The former Prime Minister, who now spends much of his time in the Middle East, working as an envoy for the Quartet of the US, Russia, the UN and the EU, said that it was difficult to judge yet whether the decision to go to war had been helpful or not.
This week the head of MI6 said that Saddam’s Iraq was one of a number of countries where Britain would have liked regime change. Sir John Sawers, who was at the time Mr Blair’s private secretary for foreign affairs, told the Iraq inquiry that discussions had taken place in 2001 — two years before the invasion — on “political” actions that could help to undermine the Baathist regime.
However, Sir John insisted that there had been no talk at that stage in Whitehall of military action in Iraq. He said that the approach adopted was based on the methods that had led to the ousting of Slobodan Milosevic in Serbia. Among the proposals considered was support for opposition groups and indicting Saddam for war crimes that he had committed during Iraq’s invasion of Kuwait in 1990.
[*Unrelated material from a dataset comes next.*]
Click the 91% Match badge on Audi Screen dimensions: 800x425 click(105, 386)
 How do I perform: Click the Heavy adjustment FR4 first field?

“I think there are a lot of countries around the world where we would like to see a change of regime. That doesn’t mean one pursues active policies in that direction,” he said.
It was claimed last night that Mr Blair misled MPs by insisting that Britain was at risk from Iraq’s weapons of mass destruction before ordering the invasion. A senior Conservative MP said that evidence to the Chilcot inquiry into the Iraq war this week proved that the former Prime Minister was aware that new intelligence had established Saddam had no workable WMD missiles.
Sir John Scarlett, the head of the committee that oversaw intelligence in the build-up to the invasion in March 2003, told the inquiry that reports that Saddam did not have warheads capable of dispersing chemical weapons started at the end of 2002.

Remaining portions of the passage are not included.